• What you have to do: Word for word, retype every record in the listing.

• Exercise material:
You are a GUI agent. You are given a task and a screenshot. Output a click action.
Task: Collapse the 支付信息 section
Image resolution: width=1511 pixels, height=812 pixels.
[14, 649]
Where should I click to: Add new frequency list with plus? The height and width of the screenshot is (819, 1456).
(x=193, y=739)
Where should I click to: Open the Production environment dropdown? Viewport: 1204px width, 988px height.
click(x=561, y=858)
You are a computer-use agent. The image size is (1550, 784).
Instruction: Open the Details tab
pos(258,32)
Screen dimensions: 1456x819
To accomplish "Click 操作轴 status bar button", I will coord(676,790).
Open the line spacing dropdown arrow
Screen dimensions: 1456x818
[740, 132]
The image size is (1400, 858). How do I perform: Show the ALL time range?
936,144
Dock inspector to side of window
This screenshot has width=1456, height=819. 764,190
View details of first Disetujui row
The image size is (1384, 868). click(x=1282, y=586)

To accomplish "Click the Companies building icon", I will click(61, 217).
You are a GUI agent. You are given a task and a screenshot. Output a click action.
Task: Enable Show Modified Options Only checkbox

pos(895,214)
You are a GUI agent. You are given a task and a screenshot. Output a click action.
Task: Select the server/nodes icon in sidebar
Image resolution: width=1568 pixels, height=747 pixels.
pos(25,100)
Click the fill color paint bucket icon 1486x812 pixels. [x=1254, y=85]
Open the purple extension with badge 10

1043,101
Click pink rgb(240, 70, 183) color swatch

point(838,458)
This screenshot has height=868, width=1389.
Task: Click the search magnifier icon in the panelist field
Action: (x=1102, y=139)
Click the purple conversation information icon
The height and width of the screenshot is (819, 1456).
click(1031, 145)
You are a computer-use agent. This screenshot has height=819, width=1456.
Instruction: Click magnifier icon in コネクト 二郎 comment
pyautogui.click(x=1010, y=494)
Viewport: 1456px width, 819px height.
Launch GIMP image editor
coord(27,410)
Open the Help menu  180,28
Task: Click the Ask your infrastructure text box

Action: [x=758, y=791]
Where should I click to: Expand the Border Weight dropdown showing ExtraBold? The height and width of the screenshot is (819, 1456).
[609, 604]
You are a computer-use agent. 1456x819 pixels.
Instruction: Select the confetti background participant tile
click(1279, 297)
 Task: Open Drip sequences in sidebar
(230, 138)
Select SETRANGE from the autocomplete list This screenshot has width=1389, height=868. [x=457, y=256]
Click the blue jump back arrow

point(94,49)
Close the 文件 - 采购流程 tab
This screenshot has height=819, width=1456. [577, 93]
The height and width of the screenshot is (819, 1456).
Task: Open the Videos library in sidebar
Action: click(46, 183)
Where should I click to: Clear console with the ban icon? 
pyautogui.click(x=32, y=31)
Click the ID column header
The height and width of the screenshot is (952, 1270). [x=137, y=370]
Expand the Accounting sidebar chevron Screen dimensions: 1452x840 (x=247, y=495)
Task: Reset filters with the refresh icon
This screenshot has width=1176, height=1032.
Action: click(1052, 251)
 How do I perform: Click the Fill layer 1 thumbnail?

• Task solution:
You are a GUI agent. You are given a task and a screenshot. Output a click action.
Task: Collapse the 支付信息 section
Image resolution: width=1511 pixels, height=812 pixels.
[14, 649]
Where should I click to: Add new frequency list with plus? The height and width of the screenshot is (819, 1456).
(x=193, y=739)
Where should I click to: Open the Production environment dropdown? Viewport: 1204px width, 988px height.
click(x=561, y=858)
You are a computer-use agent. The image size is (1550, 784).
Instruction: Open the Details tab
pos(258,32)
Screen dimensions: 1456x819
To accomplish "Click 操作轴 status bar button", I will coord(676,790).
Open the line spacing dropdown arrow
Screen dimensions: 1456x818
[740, 132]
The image size is (1400, 858). How do I perform: Show the ALL time range?
936,144
Dock inspector to side of window
This screenshot has width=1456, height=819. 764,190
View details of first Disetujui row
The image size is (1384, 868). click(x=1282, y=586)

To accomplish "Click the Companies building icon", I will click(61, 217).
You are a GUI agent. You are given a task and a screenshot. Output a click action.
Task: Enable Show Modified Options Only checkbox

pos(895,214)
You are a GUI agent. You are given a task and a screenshot. Output a click action.
Task: Select the server/nodes icon in sidebar
Image resolution: width=1568 pixels, height=747 pixels.
pos(25,100)
Click the fill color paint bucket icon 1486x812 pixels. [x=1254, y=85]
Open the purple extension with badge 10

1043,101
Click pink rgb(240, 70, 183) color swatch

point(838,458)
This screenshot has height=868, width=1389.
Task: Click the search magnifier icon in the panelist field
Action: (x=1102, y=139)
Click the purple conversation information icon
The height and width of the screenshot is (819, 1456).
click(1031, 145)
You are a computer-use agent. This screenshot has height=819, width=1456.
Instruction: Click magnifier icon in コネクト 二郎 comment
pyautogui.click(x=1010, y=494)
Viewport: 1456px width, 819px height.
Launch GIMP image editor
coord(27,410)
Open the Help menu  180,28
Task: Click the Ask your infrastructure text box

Action: [x=758, y=791]
Where should I click to: Expand the Border Weight dropdown showing ExtraBold? The height and width of the screenshot is (819, 1456).
[609, 604]
You are a computer-use agent. 1456x819 pixels.
Instruction: Select the confetti background participant tile
click(1279, 297)
 Task: Open Drip sequences in sidebar
(230, 138)
Select SETRANGE from the autocomplete list This screenshot has width=1389, height=868. [x=457, y=256]
Click the blue jump back arrow

point(94,49)
Close the 文件 - 采购流程 tab
This screenshot has height=819, width=1456. [577, 93]
The height and width of the screenshot is (819, 1456).
Task: Open the Videos library in sidebar
Action: click(46, 183)
Where should I click to: Clear console with the ban icon? 
pyautogui.click(x=32, y=31)
Click the ID column header
The height and width of the screenshot is (952, 1270). [x=137, y=370]
Expand the Accounting sidebar chevron Screen dimensions: 1452x840 (x=247, y=495)
Task: Reset filters with the refresh icon
This screenshot has width=1176, height=1032.
Action: click(1052, 251)
 How do I perform: Click the Fill layer 1 thumbnail?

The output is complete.